As the disease progresses, Fuchs' dystrophy symptoms, which usually affect both eyes, might include:

• Glare, which can decrease your vision in dim and bright light.
• Blurred vision, which occurs in the morning after awakening and gradually improves during the day. As the disease progresses, blurred vision either can take longer to improve or doesn't improve.
• Pain or grittiness from tiny blisters on the surface of your cornea.

Other symptoms can include distorted vision, sensitivity to light, difficulty seeing at night and seeing halos around lights.

Normally, the cells lining the inside of the cornea (endothelial cells) help maintain a healthy balance of fluids within the cornea and prevent the cornea from swelling. But with Fuchs' dystrophy, the endothelial cells gradually die, resulting in fluid buildup (edema) within the cornea. This causes corneal thickening and blurred vision.

Fuchs' dystrophy can be inherited. The genetic basis of the disease is complex — family members can be affected to varying degrees or not at all.
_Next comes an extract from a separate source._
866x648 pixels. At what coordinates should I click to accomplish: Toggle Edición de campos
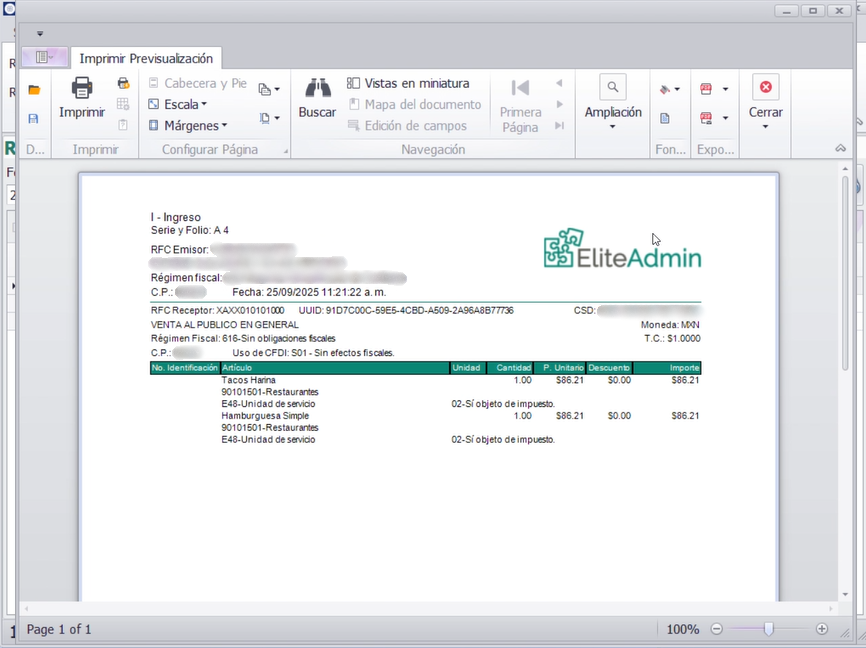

Factors that increase your risk of developing Fuchs' dystrophy include:

• Sex. Fuchs' dystrophy is slightly more common in women than in men.
• Genetics. Having a family history of Fuchs' dystrophy increases your risk.
• Age. Although there's a rare early-onset type of Fuch's dystrophy that begins in childhood, typically the disease starts in the 20s and 30s, with symptoms developing in the 50s and 60s.